Chewlie: Sehr vieles. Das Thema Musik ist nochmals viel grösser geworden. Da ich im Sommer mein Studium abgeschlossen habe, konnte ich mehr Zeit in die Musik investieren. Mein erster Release «Creature» hat viel Anklang gefunden und es ergaben sich so viele tolle Möglichkeiten zu spielen und Erfahrungen zu sammeln. Das hat viel Energie generiert zum weiter produzieren.
frachtwerk: Das neue Album ist basslastiger und zeigt uns eine neue Power. Hast du das Gefühl, da du auch selbst als DJ unterwegs bist, dass du deine Musik an den Clubsound angepasst hast?
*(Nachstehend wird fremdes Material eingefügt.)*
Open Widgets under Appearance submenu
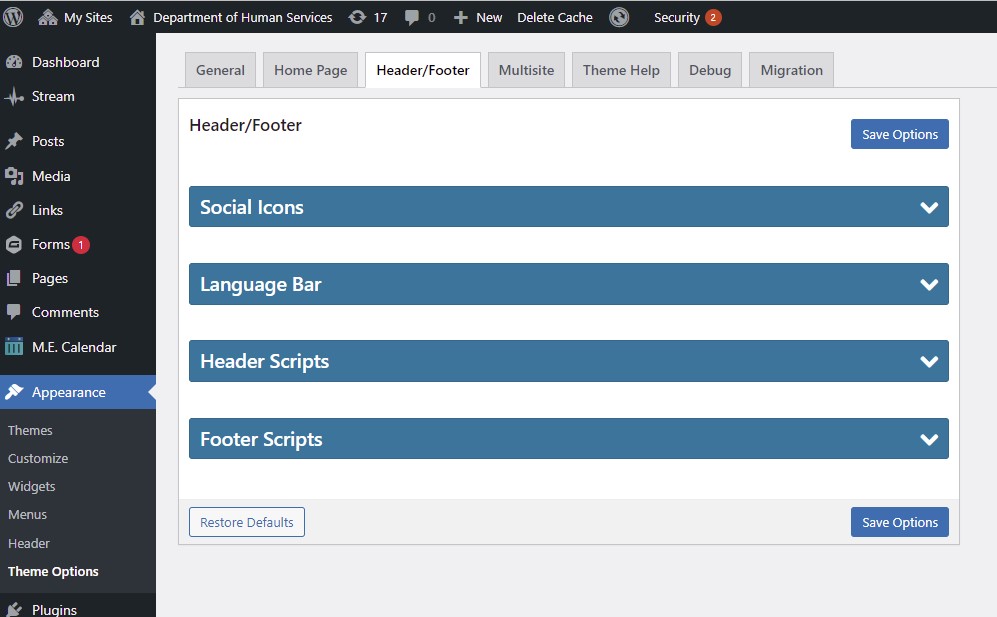 (x=32, y=486)
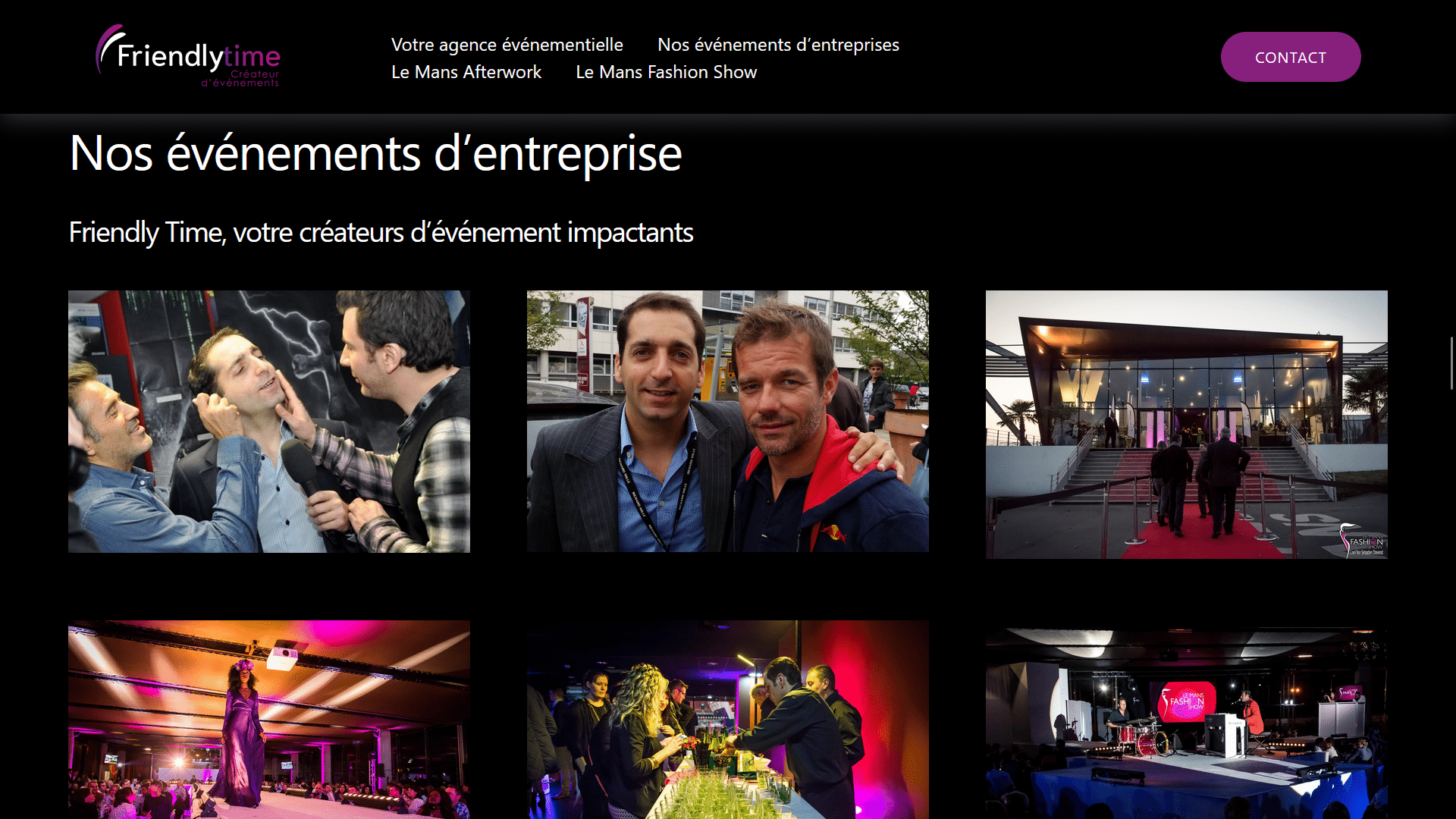Click the Fashion Show watermark on building photo
The height and width of the screenshot is (819, 1456).
[x=1363, y=540]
Chewlie: Ich habe das Gefühl, ich steh auf der Schwelle der Clubmusik. Mit «Creature» kam ich vom Wald und habe in den Club reingeschaut und jetzt mit «Diagon» stehe ich ein bisschen weiter drinnen im Club (lacht). Während der Entstehung des Albums war ich auch mehr unterwegs und habe gespielt, was vor «Creature» gar nicht der Fall war. Das hat meine Musik sicher auch beeinflusst.
frachtwerk: Was braucht es für dich, damit du produzieren kannst?
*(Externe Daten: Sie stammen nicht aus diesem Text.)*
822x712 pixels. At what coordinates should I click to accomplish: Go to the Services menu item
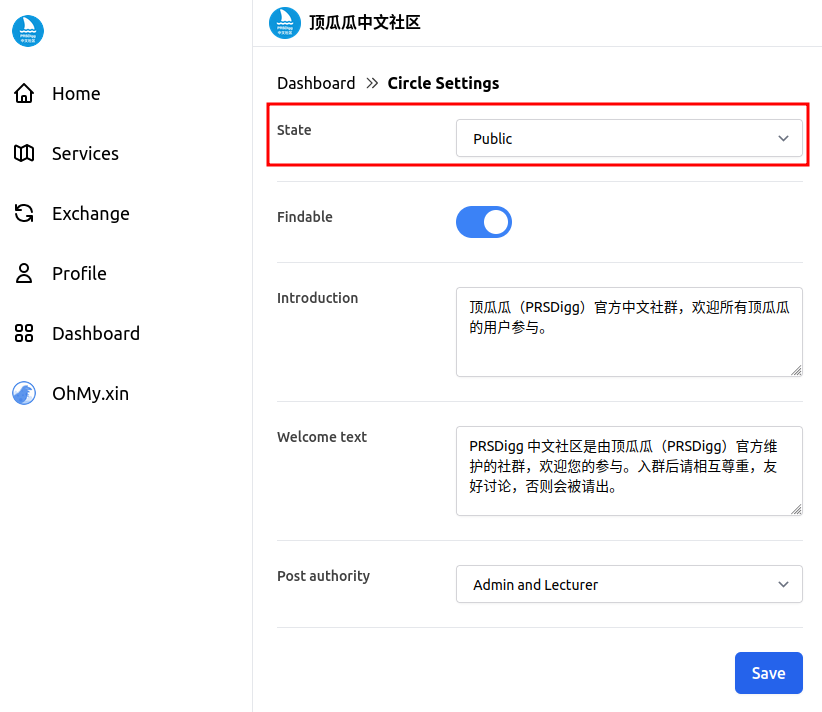click(85, 154)
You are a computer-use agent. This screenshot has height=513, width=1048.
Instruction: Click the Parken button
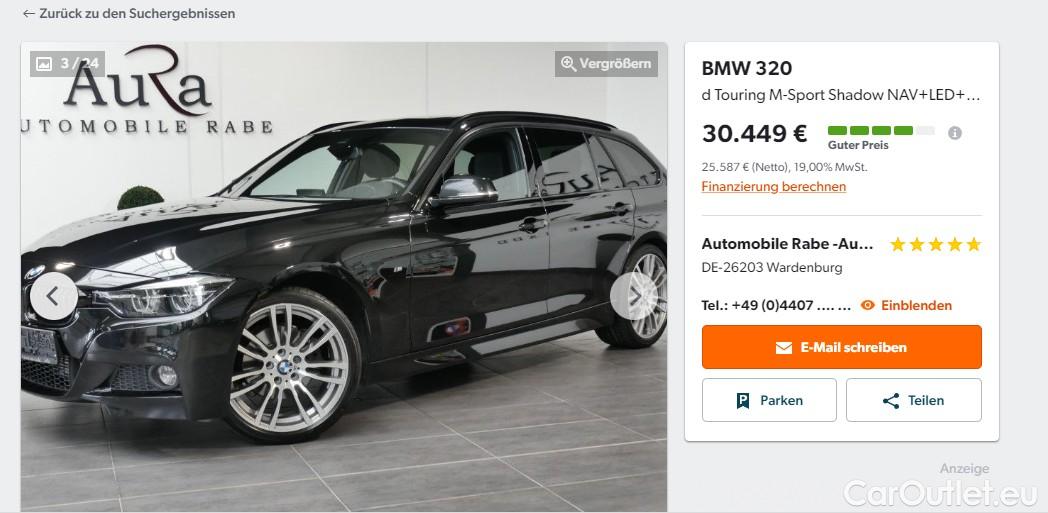(x=769, y=400)
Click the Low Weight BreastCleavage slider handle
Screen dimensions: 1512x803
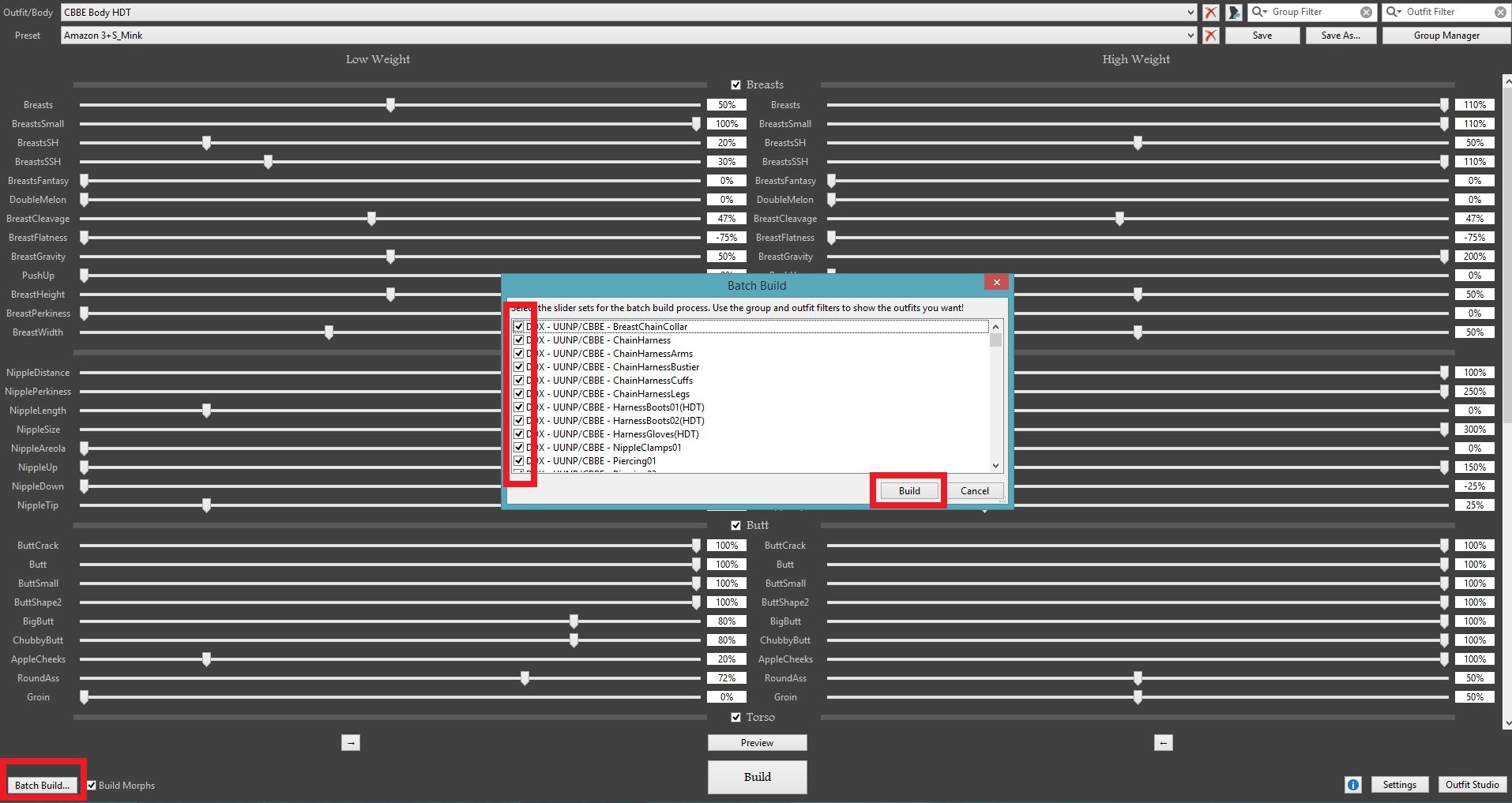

Chewlie: Nicht viel. Es braucht einen gewissen Raum und Ruhe, um mich darauf zu konzentrieren. Eine Arbeitslust und Motivation habe ich immer. Und natürlich ist es schön, wenn man sieht, dass die Menschen darauf reagieren und meine Arbeit eine Resonanz erhält. Dass meine Musik gehört wird, ist immer noch etwas, was mich überrascht und flasht.
frachtwerk: Auf deinem ersten Album «Creature» spürt man fest deine Verbindung zur Natur, inwiefern hat sie einen Einfluss auf deine Arbeit?
Chewlie: Sehr fest. Ich glaube ich übernehme unbewusst vieles, was ich in der Natur beobachte. Auf «Diagon» ist der Fokus sicher mehr auf der Perkussion, aber auch darin findet man organische Elemente. Es interessiert mich, wie ich in der Perkussion, welche eigentlich sehr aus der Wiederholung besteht, etwas Organisches entwickeln und somit eine Geschichte erzählen kann. Eine organische Herangehensweise und die Erzählung beschäftigen mich sehr. Ich bin schnell ein bisschen gelangweilt beim Produzieren. Es muss sich entwickeln und weiterwachsen. Wachstum ist etwas, was mich in der Natur interessiert und somit auch in der Musik.
frachtwerk: Aber Wachstum bedeutet ja auch, dass es nie gesättigt ist. Hast du das Gefühl auch?
Chewlie: Ja schon. Ich mache einen Track und der ist dann fertig, aber meine Recherche ist es nicht. Ich kann immer einen Aspekt in einem Track zusammenfassen oder ausdrücken, aber das, was ich empfinde, braucht immer wieder ein neues Gefäss. Es geht immer weiter. Meine Energie und das Interesse daran neue Techniken oder auch Genres miteinzubeziehen scheint endlos.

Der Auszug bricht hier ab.